Stored items from a collection:
· · · · · · ·
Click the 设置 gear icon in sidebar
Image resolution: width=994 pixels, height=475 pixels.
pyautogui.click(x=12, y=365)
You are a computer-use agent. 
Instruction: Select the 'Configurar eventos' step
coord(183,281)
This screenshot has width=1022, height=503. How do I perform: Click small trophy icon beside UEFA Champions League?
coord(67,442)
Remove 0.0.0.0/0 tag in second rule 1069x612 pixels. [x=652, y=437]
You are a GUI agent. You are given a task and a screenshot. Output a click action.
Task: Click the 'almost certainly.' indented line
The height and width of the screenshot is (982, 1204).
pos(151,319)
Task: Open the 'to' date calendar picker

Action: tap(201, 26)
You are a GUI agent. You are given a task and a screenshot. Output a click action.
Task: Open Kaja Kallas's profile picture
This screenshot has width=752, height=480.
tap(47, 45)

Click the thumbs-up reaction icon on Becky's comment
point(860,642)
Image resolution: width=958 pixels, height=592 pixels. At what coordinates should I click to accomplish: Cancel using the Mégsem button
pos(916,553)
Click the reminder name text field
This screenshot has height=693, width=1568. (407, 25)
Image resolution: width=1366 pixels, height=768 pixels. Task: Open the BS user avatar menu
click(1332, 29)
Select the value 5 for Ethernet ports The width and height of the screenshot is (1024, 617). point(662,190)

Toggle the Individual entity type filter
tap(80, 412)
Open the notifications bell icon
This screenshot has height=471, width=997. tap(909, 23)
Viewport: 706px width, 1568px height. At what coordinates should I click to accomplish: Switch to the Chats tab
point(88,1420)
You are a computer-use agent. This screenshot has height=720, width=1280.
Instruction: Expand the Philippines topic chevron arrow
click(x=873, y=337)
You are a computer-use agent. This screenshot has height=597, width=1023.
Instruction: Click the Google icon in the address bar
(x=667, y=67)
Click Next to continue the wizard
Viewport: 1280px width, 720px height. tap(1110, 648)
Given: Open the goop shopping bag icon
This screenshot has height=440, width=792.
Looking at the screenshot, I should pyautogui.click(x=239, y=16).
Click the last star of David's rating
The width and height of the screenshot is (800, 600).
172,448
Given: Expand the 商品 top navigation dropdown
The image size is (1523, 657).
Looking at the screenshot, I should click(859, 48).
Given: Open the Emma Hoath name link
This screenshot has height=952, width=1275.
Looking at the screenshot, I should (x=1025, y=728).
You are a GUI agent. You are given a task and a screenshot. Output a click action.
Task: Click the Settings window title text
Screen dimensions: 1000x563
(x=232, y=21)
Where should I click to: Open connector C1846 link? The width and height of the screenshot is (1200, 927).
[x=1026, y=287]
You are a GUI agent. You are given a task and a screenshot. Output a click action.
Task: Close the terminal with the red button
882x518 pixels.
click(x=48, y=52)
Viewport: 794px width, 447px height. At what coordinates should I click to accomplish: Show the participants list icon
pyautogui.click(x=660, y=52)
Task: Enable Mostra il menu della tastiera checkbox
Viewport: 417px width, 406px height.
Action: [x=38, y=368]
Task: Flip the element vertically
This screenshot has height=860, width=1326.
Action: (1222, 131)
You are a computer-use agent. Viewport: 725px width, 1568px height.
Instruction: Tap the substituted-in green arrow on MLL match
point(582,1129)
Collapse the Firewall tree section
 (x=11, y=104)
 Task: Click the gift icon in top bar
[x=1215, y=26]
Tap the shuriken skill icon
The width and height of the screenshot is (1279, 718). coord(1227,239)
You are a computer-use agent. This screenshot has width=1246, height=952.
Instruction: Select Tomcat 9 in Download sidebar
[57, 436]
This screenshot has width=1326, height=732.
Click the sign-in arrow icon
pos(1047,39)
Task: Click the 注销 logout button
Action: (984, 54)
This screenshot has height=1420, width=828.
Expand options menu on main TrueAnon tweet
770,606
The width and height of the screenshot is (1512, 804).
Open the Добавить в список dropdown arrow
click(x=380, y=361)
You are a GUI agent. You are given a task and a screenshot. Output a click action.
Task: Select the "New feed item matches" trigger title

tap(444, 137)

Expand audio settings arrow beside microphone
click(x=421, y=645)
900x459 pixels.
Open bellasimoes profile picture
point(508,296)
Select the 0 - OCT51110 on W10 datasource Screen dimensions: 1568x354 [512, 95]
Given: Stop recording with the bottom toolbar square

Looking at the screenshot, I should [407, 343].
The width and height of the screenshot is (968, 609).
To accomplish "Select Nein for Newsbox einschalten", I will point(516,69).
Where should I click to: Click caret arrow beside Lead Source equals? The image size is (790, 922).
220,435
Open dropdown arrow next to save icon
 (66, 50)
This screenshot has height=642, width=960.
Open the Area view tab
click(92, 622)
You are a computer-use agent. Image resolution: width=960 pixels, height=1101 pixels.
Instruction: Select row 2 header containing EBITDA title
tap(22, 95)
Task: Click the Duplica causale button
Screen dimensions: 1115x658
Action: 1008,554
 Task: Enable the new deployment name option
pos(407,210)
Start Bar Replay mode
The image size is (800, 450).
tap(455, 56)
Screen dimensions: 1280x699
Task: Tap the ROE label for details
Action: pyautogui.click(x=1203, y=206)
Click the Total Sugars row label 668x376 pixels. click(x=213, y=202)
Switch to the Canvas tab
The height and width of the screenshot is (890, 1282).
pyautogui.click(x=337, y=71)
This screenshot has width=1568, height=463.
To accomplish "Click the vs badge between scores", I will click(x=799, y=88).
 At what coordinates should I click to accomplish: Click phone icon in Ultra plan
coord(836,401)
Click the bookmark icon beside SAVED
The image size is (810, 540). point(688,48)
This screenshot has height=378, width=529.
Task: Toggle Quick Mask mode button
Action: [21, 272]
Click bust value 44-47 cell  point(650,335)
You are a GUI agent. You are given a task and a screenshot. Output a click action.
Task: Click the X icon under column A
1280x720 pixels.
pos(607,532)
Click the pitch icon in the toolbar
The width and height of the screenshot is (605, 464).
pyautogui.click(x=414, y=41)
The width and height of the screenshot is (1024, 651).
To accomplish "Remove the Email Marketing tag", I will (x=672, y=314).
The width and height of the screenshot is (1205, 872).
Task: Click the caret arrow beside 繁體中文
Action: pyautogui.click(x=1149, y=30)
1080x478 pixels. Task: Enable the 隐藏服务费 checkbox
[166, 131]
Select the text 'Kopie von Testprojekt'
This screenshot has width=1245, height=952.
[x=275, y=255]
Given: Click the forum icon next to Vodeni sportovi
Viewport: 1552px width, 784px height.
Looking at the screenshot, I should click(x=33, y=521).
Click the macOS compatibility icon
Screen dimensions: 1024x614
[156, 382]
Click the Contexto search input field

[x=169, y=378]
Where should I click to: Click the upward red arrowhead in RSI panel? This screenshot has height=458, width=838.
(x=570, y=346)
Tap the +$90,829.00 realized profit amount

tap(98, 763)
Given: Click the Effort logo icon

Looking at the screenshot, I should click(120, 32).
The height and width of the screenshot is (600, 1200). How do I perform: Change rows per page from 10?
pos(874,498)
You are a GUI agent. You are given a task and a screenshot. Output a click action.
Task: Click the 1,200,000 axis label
· · · · · · ·
Task to carry out — Restate exactly the lines running from the line with "Click the Total" to the end of the entries above, both ends included.

Solution —
Click the Total Sugars row label 668x376 pixels. click(x=213, y=202)
Switch to the Canvas tab
The height and width of the screenshot is (890, 1282).
pyautogui.click(x=337, y=71)
This screenshot has width=1568, height=463.
To accomplish "Click the vs badge between scores", I will click(x=799, y=88).
 At what coordinates should I click to accomplish: Click phone icon in Ultra plan
coord(836,401)
Click the bookmark icon beside SAVED
The image size is (810, 540). point(688,48)
This screenshot has height=378, width=529.
Task: Toggle Quick Mask mode button
Action: [21, 272]
Click bust value 44-47 cell  point(650,335)
You are a GUI agent. You are given a task and a screenshot. Output a click action.
Task: Click the X icon under column A
1280x720 pixels.
pos(607,532)
Click the pitch icon in the toolbar
The width and height of the screenshot is (605, 464).
pyautogui.click(x=414, y=41)
The width and height of the screenshot is (1024, 651).
To accomplish "Remove the Email Marketing tag", I will (x=672, y=314).
The width and height of the screenshot is (1205, 872).
Task: Click the caret arrow beside 繁體中文
Action: pyautogui.click(x=1149, y=30)
1080x478 pixels. Task: Enable the 隐藏服务费 checkbox
[166, 131]
Select the text 'Kopie von Testprojekt'
This screenshot has width=1245, height=952.
[x=275, y=255]
Given: Click the forum icon next to Vodeni sportovi
Viewport: 1552px width, 784px height.
Looking at the screenshot, I should click(x=33, y=521).
Click the macOS compatibility icon
Screen dimensions: 1024x614
[156, 382]
Click the Contexto search input field

[x=169, y=378]
Where should I click to: Click the upward red arrowhead in RSI panel? This screenshot has height=458, width=838.
(x=570, y=346)
Tap the +$90,829.00 realized profit amount

tap(98, 763)
Given: Click the Effort logo icon

Looking at the screenshot, I should click(120, 32).
The height and width of the screenshot is (600, 1200). How do I perform: Change rows per page from 10?
pos(874,498)
You are a GUI agent. You are given a task and a screenshot. Output a click action.
Task: Click the 1,200,000 axis label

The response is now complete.